Andrew Gillum won the Dems candidacy for governor of Florida with the help of George Soros, Bernie Sanders and (my favorite Communist) Jane Fonda, and is being groomed as the next Obama. He is the mayor of Tallahassee, a city government under investigation by the FBI. He is rapidly becoming the darling of the far Left and is looked upon as the Left's revenge against Trump.

Just FYI...he's much more socialist-oriented that Obama or Clinton, and makes Hillary look conservative. If he wins the governor's race, he will be elevated very quickly into national politics. He says it's not about race but his comments about people of color coming into power in a region built by people of color suggest that race is very much a part of his agenda.


----------



## nobodythank you (Aug 29, 2018)

Mistrust any politician that comes out of Tallanasty. That town has the worst good old boy network in the state, and the city is beyond corrupt. BTW, @Ocoka , do you happen to have a link referencing the FBI investigation?

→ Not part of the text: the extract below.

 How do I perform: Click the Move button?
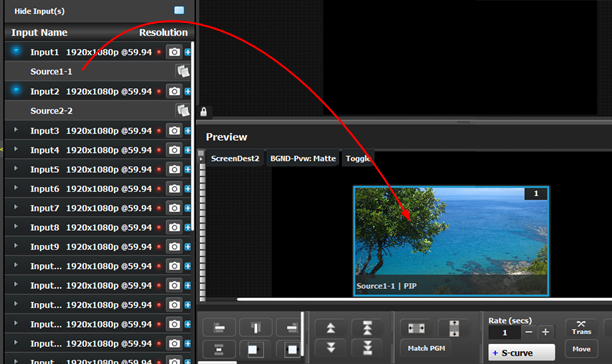[582, 349]
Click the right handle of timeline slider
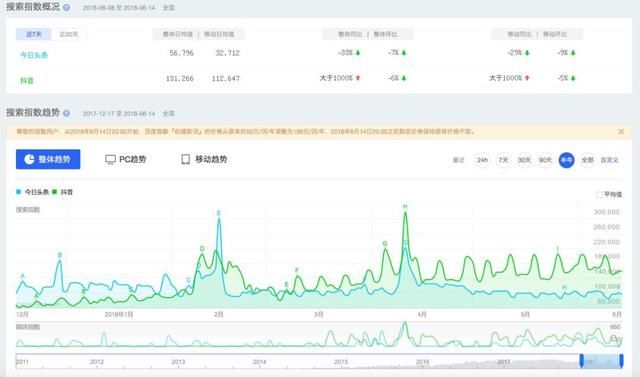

It would be appreciated.


----------



## SpongeBob*24 (Aug 29, 2018)

He's got an uphill battle....


----------



## Gunz (Aug 29, 2018)

https://www.tallahassee.com/topic/fbi-investigation-of-tallahassee-cra/


----------



## Centermass (Aug 29, 2018)

“I don’t expect any trouble my way….I welcome their investigation to get to the bottom of any corruption that might exist,”  Kwame Kilpatrick said.

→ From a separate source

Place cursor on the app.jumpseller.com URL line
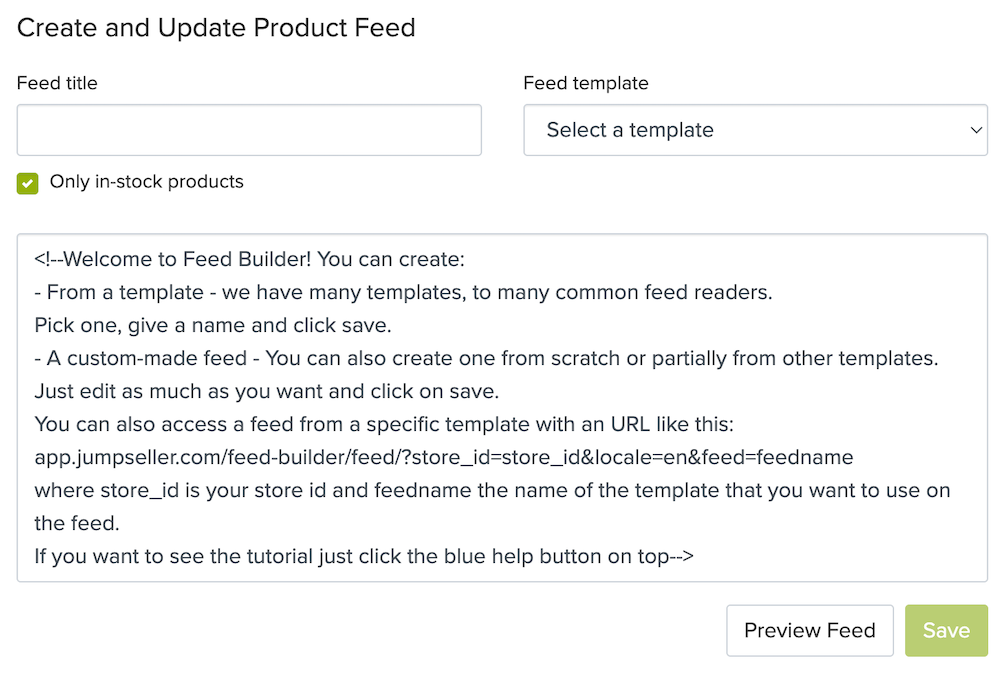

“I don’t expect any trouble my way….I welcome their investigation to get to the bottom of any corruption that might exist,” Ray Nagin said.

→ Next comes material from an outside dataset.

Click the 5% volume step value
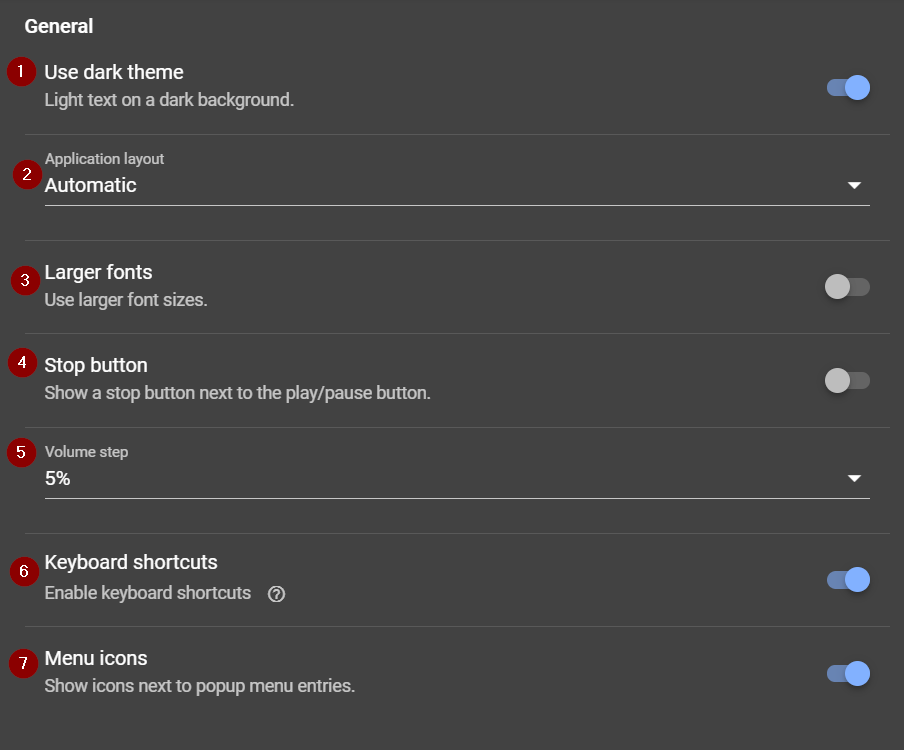pyautogui.click(x=58, y=479)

“I don’t expect any trouble my way….I welcome their investigation to get to the bottom of any corruption that might exist,” Patrick Cannon said.

“I don’t expect any trouble my way….I welcome their investigation to get to the bottom of any corruption that might exist,” Megan Barry said.

“I don’t expect any trouble my way….I welcome their investigation to get to the bottom of any corruption that might exist,” Andrew Gillum said.


----------



## racing_kitty (Aug 30, 2018)

Centermass said:


> “I don’t expect any trouble my way….I welcome their investigation to get to the bottom of any corruption that might exist,”  Kwame Kilpatrick said.
> 
> “I don’t expect any trouble my way….I welcome their investigation to get to the bottom of any corruption that might exist,” Ray Nagin said.
> 
> ...



Meanwhile, a newspaper somewhere readies a headline about Florida Man winning a gubernatorial race while doing a 10-piece for felony embezzlement, fraud, and racketeering charges.


----------



## Gunz (Aug 30, 2018)

Gillum's going to be running against Ron DeSantis--the Trump endorsement--who yesterday made a comment about Republicans not "monkeying up" the campaign...and this has lead to charges of racism.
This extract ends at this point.